In 1600, the English government established the English East India Company as a monopoly over English trade in the Far East. This one company was seen as a major threat to Dutch trade. Despite the fact that both countries were allied against Spain and Portugal in the ongoing Forty Years War did not jump from the political realm into the business one. While the English would have a united front in the spice trade, the Dutch were still forming their own corporations and funding numerous trade missions to the Spice Islands.
In 1603, the Staaten-General sponsored the creation of a single company, a United East India Company (Vereenigde Oost-Indische Compagnie). The company charter was created and signed by a coalition of investors and politicians in Amsterdam. In order to counter the Portuguese stranglehold on trade, and rival Companies, the VOC Charter granted the company the right to raise armies, build forts and conclude treaties with the Princes of India and the Indies in the name of the Staaten-General. The Dutch government went further and granted the VOC a twenty-one year monopoly on all trade with East Asia. The Charter was granted on March 20, 1602.

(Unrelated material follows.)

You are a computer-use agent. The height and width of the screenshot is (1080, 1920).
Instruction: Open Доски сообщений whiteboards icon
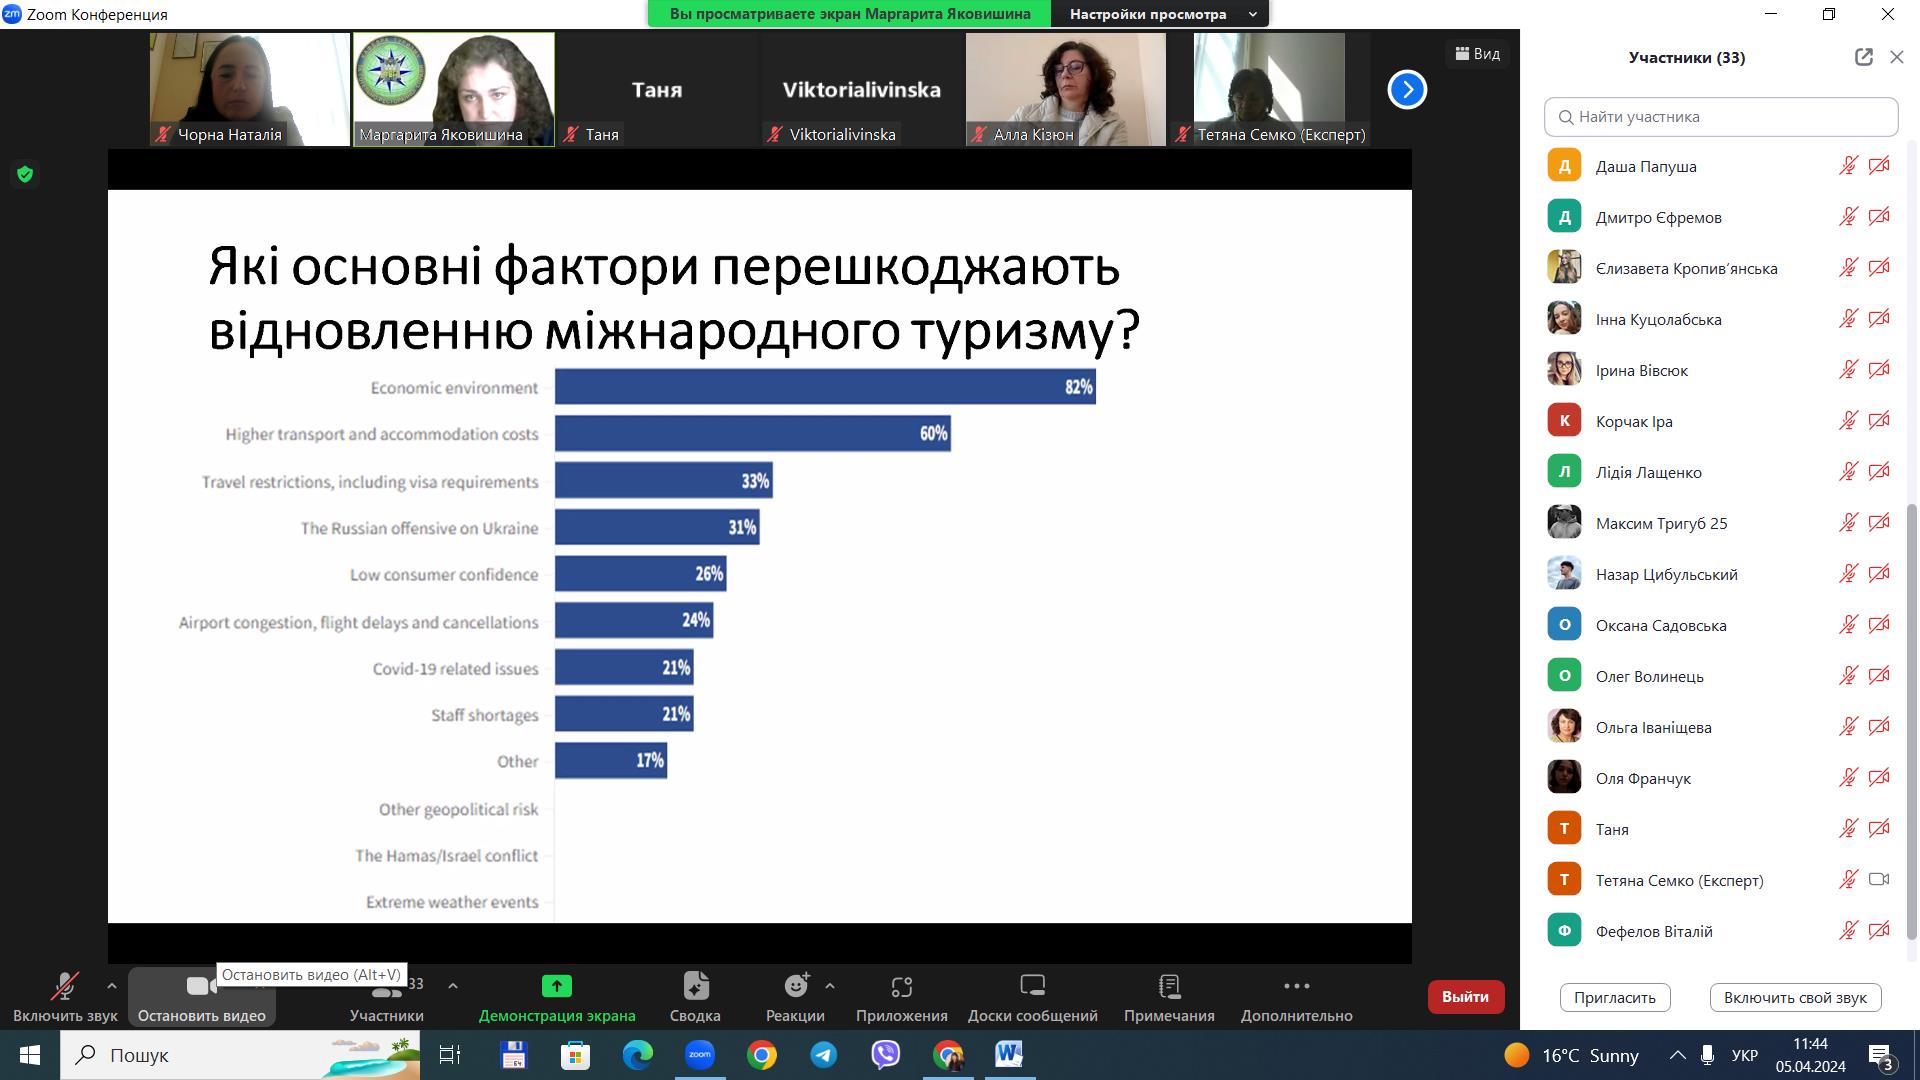pos(1032,987)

The VOC was ran by a council of seventeen gentlemen from offices in the city of Amsterdam, eight of which were elected by the Provinces. These gentlemen owned the largest share of the company. Despite the fact that any Netherlander could own shares in the VOC, a vast majority were owned by just a handful of investors. In theory, this allowed the whole public to take part in the VOC, to profit from its business ventures. In reality, the power of the company rested in the hand the Dutch trade cartel and the cities of Amsterdam, Rotterdam, Delft, Hoorn and Middleburg. The Counts of Holland and Zeeland both own their shares of the company, as would the Staaten-General in 1612.